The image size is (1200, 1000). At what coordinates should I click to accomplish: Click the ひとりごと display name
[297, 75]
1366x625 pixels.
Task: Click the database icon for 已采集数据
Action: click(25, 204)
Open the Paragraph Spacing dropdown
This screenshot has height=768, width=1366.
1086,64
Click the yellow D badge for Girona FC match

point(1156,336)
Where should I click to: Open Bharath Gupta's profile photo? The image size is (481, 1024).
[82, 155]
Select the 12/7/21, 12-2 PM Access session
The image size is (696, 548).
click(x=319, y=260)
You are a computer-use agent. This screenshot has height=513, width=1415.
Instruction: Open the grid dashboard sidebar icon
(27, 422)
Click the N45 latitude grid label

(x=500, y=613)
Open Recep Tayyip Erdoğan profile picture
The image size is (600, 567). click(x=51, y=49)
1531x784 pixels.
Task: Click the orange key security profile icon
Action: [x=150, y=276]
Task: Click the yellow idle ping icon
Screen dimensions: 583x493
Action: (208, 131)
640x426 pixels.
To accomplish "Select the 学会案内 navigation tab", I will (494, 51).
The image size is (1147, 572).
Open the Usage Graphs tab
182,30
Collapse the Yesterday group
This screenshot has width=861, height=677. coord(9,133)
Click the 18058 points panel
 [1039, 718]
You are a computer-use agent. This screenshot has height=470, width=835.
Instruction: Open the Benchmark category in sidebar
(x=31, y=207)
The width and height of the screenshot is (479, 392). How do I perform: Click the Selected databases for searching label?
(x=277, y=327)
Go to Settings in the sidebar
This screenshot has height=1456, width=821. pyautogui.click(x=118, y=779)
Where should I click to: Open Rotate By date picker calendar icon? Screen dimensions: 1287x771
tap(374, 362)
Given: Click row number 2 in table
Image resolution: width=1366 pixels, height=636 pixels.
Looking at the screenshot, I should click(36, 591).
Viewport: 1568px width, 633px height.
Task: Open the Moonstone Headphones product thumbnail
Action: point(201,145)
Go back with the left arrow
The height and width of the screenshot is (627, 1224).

☆ ☆ ☆ ☆

**Instructions to follow:** A single number is the whole answer: the tally of lines above that contain "agent".

**Output of the task:** 2